Loud music in pubs

As a regular pub-goer for many years I find it infuriating that all too often, my experience in a pub is ruined by music that is gradually increased in volume to a level that makes conversation all but impossible. Attempts to find a quieter spot are generally futile; loudspeakers are positioned to ensure that no place in the pub can escape the ghastly conversation-defeating THUD THUD THUD of the music, which itself is generally rubbish, utterly devoid of merit. I will generally be forced to move on and find somewhere quieter. In addition, there are many occasions where I enter a promising looking pub, only to turn round and walk straight out because of ridiculously loud music.

Please don’t misunderstand me, I have nothing against music in pubs, but its purpose should be background. I totally fail to understand how anybody can enjoy volume levels appropriate to a nightclub or trendy bar. The pubs I visit do not have a particularly young demographic and drinkers are of a wide age range, with many in their 40s to 60s. I would imagine that few, if any, feel that the music adds anything to their drinking/eating experience. Furthermore, in the past, when I have gone drinking with work colleagues, there were times when even the younger people in the gruup found the music to be objectionably loud. Finally, I would call upon the support of Sir Patrick Moore, who on the TV program “Room 101” a few years ago listed pubs that play loud music even before he got on to his well-known dislike of fox hunting.

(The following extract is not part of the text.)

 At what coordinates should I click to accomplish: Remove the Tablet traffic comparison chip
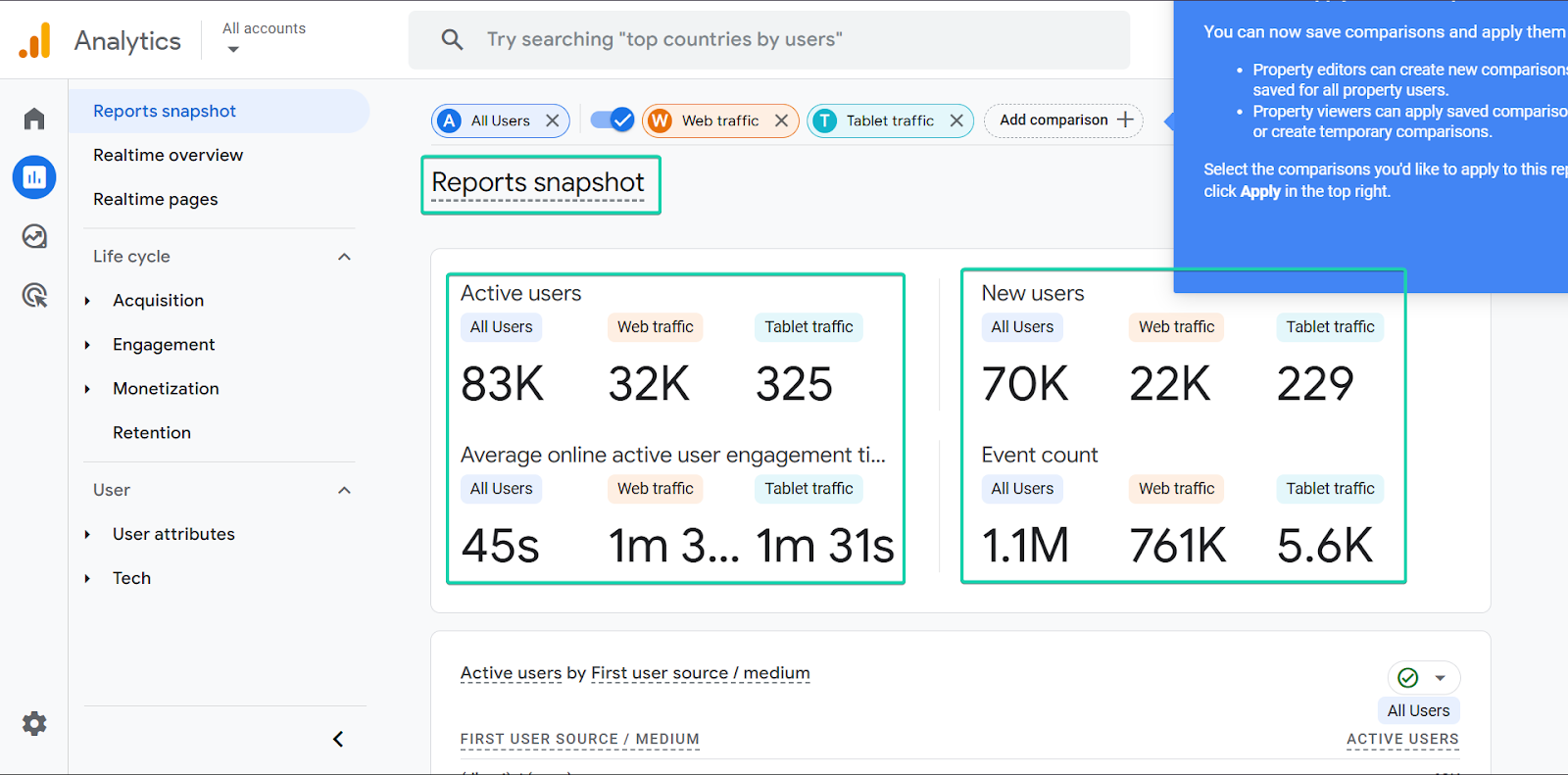point(956,121)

I have heard two theories, neither of which shows publicans in a very favourable light. The first is that the bar staff do it for their own benefit, totally forgetting that it is people like me who ultimately pay their wages. The other is that it is a cynical and wholly-irresponsible ploy to boost sales on the basis that people respond to the stress the music causes by drinking more.

I can in fact refute the latter theory. At one now-embargoed pub in Highgate, I have seen the pub empty almost visibly as the volume is increased. So it is clear that in that case at least, the music is purely for the benefit of the bar staff.

We are often hearing about the decline of the British pub. In such circumstances, surely it is a massive own goal to alienate your customer base by foisting something on them that at best adds nothing and at worst unacceptably detracts from the pub experience. If all drinkers would follow my example of boycotting pubs where loud music is played, by forcing a change of policy it would in the long do the industry a huge favour.

Unfortunately the industry don’t seem care very much – I have emailed the British Beer and Pub Association about the issue, but nobody could be bothered to reply.